Given records:

----

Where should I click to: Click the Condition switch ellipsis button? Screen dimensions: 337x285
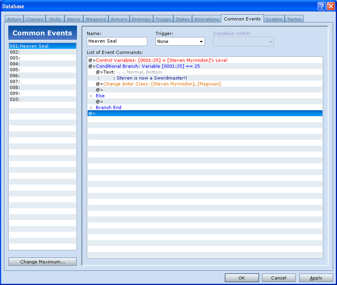270,41
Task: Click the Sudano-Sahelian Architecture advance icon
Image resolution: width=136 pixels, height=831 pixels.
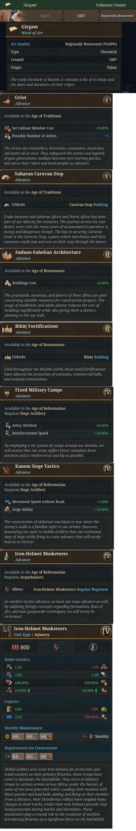Action: click(x=7, y=255)
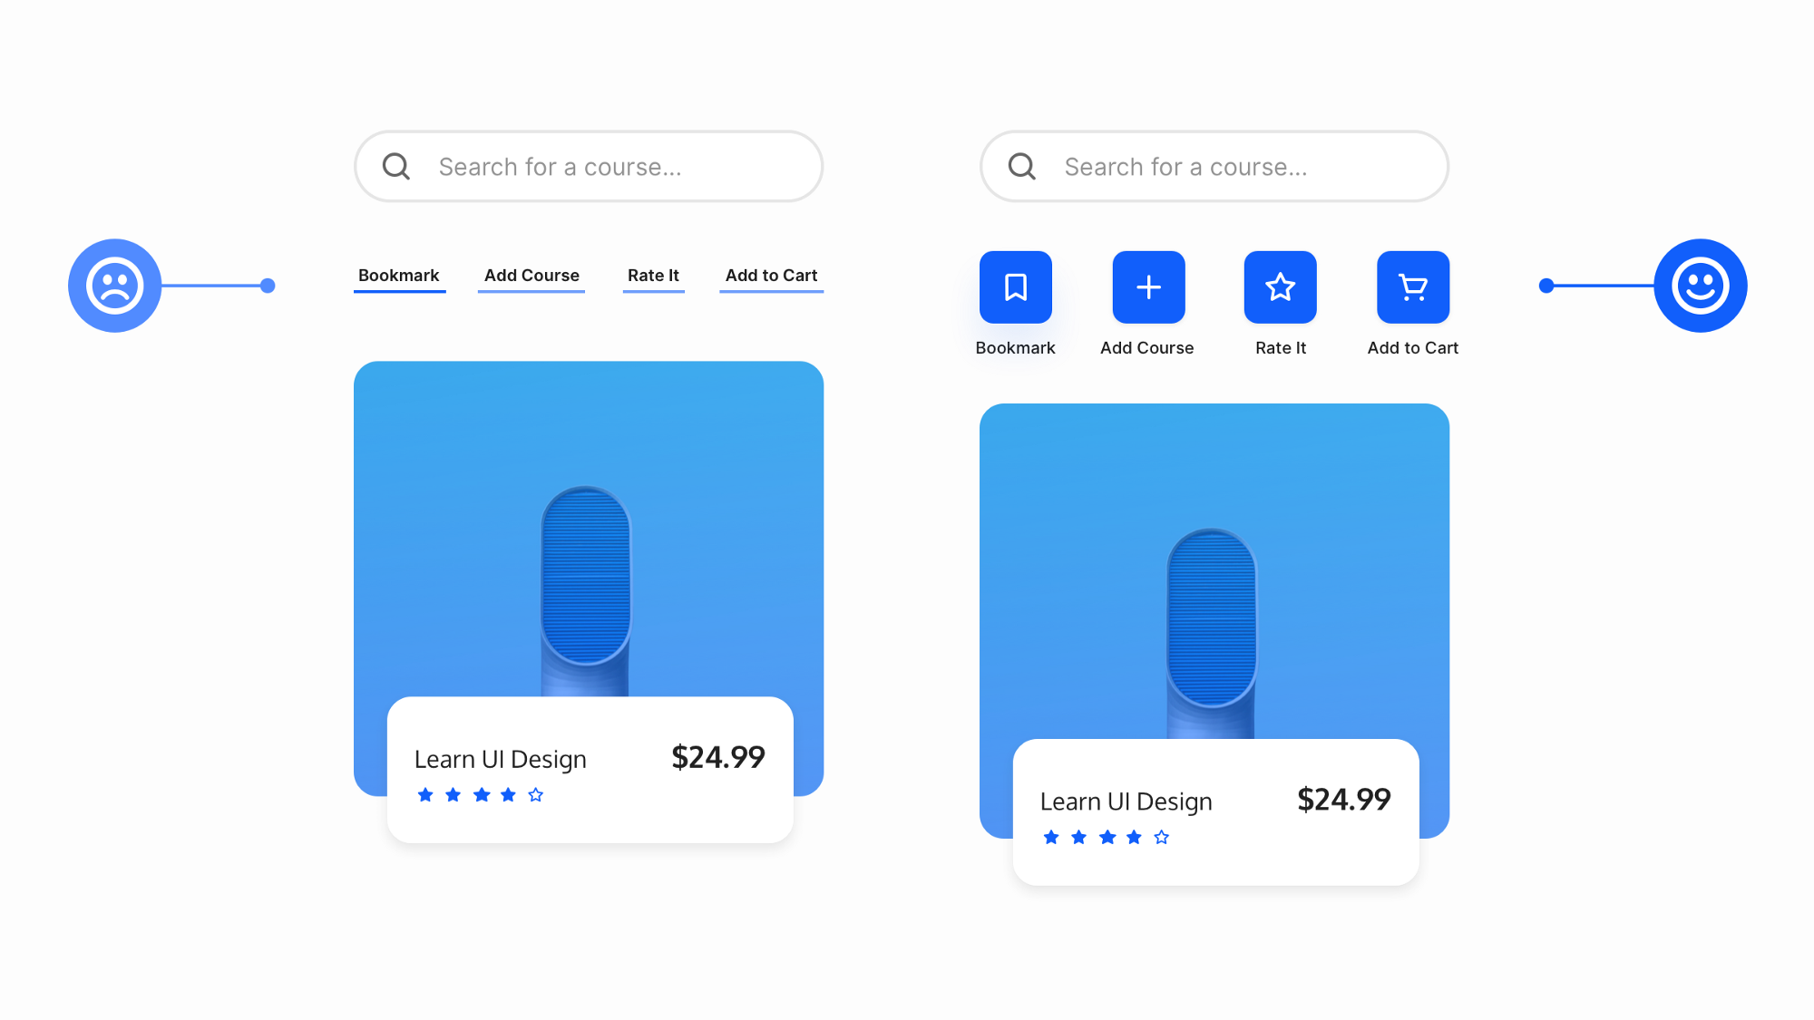Select the Add Course icon on the right panel
This screenshot has width=1814, height=1020.
click(x=1147, y=286)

----

Word for word, reproduce the listing above; no image should be carried over.

Response box:
Where should I click to: Click the Condition switch ellipsis button? Screen dimensions: 337x285
270,41
Task: Click the Sudano-Sahelian Architecture advance icon
Image resolution: width=136 pixels, height=831 pixels.
Action: click(x=7, y=255)
Select the Add Course icon on the right panel
This screenshot has width=1814, height=1020.
click(x=1147, y=286)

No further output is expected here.